Sección del documento:

↓↓↓

No recuerda el día en que dejó de recordar, pero sí el último día que recuerda, el día que cierra su vida. Ya nadie lleva hombreras, nadie recorre la avenida en Simca 1000 color ocre con la chapa descolorida por el sol y dos maletas de cuero ennegrecido sobre la baca. Hay muchos canales en la televisión y la radio ha dejado de ser entrañable. El ruido dificulta aún más la difícil tarea de hilar lo que ve con lo que acaba de ver hace unos instantes.

Los relojes se convierten en ruletas rusas que no dejan de girar, y cada vez que la aguja concluye de nuevo la circunferencia, siente que la bala está más cerca. Entra una vez más en su bucle.  Al menos los que le rodean saben que la felicidad intenta no transpirar, y que sonríe cuando prueba por primera vez, de nuevo, su plato favorito.

↑↑↑

Datos sin procesar:
↓↓↓

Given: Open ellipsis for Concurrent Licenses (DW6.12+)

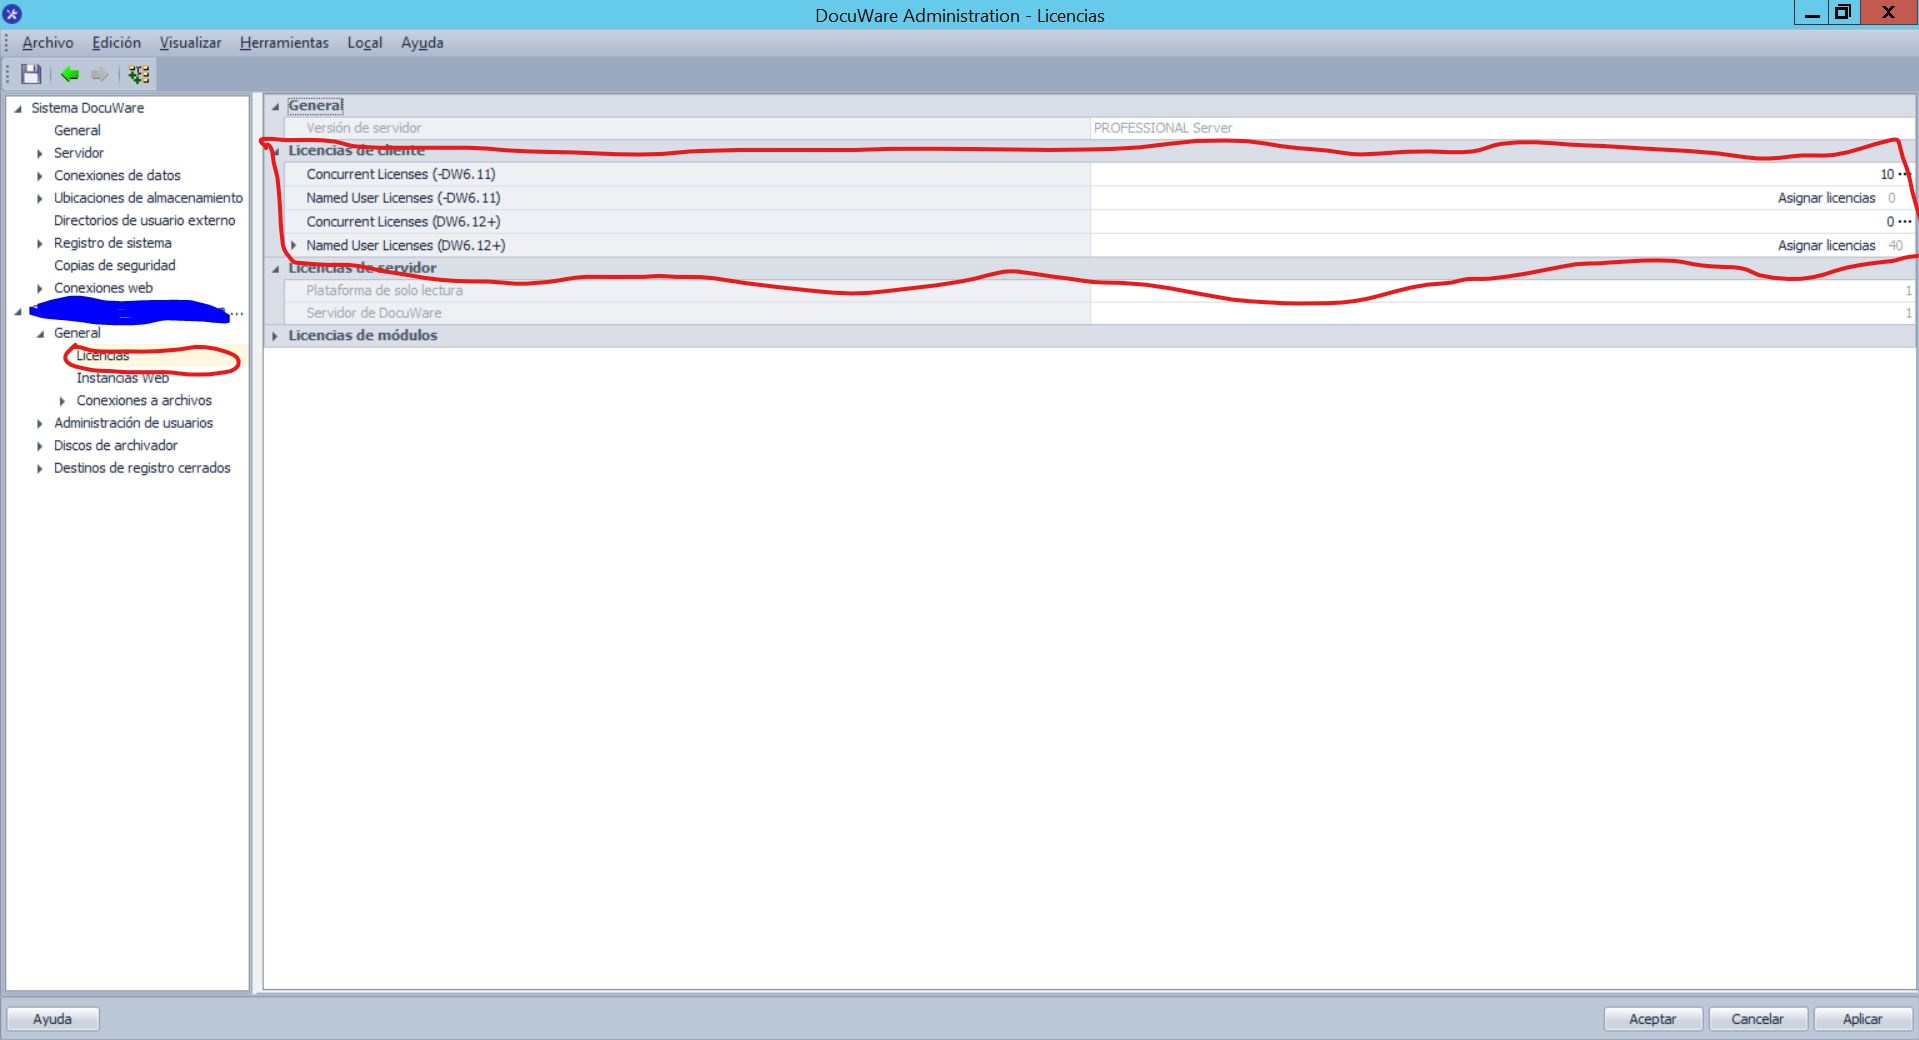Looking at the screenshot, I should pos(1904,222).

↑↑↑
↓↓↓

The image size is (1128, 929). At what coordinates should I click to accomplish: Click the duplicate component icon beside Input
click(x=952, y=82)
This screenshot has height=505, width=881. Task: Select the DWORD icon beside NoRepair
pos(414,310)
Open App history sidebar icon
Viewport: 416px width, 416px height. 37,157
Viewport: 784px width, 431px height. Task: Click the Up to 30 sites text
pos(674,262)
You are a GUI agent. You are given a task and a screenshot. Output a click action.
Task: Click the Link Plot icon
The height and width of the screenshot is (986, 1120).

↑↑↑

Tu objetivo: Transcribe del fragmento sobre la pérdida de memoria todo lo que va desde "Los relojes se" hasta "su plato favorito.", sin cambiar nada.

Respuesta escrita:
Los relojes se convierten en ruletas rusas que no dejan de girar, y cada vez que la aguja concluye de nuevo la circunferencia, siente que la bala está más cerca. Entra una vez más en su bucle.  Al menos los que le rodean saben que la felicidad intenta no transpirar, y que sonríe cuando prueba por primera vez, de nuevo, su plato favorito.